**EXERCISE GOAL**
From the entries below, copy every line that holds the word "agent".

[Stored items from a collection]
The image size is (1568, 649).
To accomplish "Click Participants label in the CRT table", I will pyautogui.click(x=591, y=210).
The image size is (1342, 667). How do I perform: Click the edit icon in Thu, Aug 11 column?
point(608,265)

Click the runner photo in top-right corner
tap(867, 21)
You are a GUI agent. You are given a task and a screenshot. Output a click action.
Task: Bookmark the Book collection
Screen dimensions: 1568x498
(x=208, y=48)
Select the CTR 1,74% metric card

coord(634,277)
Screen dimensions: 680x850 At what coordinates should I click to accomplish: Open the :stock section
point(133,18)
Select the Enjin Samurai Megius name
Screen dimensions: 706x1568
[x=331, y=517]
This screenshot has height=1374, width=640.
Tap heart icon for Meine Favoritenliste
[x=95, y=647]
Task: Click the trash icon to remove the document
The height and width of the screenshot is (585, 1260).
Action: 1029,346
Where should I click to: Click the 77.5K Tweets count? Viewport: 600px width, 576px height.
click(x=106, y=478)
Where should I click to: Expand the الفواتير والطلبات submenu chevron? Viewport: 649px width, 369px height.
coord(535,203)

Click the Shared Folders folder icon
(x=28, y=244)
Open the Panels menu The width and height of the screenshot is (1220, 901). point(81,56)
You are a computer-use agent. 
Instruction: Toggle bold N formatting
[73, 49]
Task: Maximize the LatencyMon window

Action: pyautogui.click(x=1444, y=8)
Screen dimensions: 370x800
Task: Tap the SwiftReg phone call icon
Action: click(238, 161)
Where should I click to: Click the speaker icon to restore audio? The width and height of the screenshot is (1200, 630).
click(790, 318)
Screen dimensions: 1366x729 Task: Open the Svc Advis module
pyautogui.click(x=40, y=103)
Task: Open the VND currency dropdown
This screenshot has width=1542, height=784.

**EXERCISE SOLUTION**
You are a GUI agent. You are given a task and a screenshot. Output a click action.
You are a computer-use agent. 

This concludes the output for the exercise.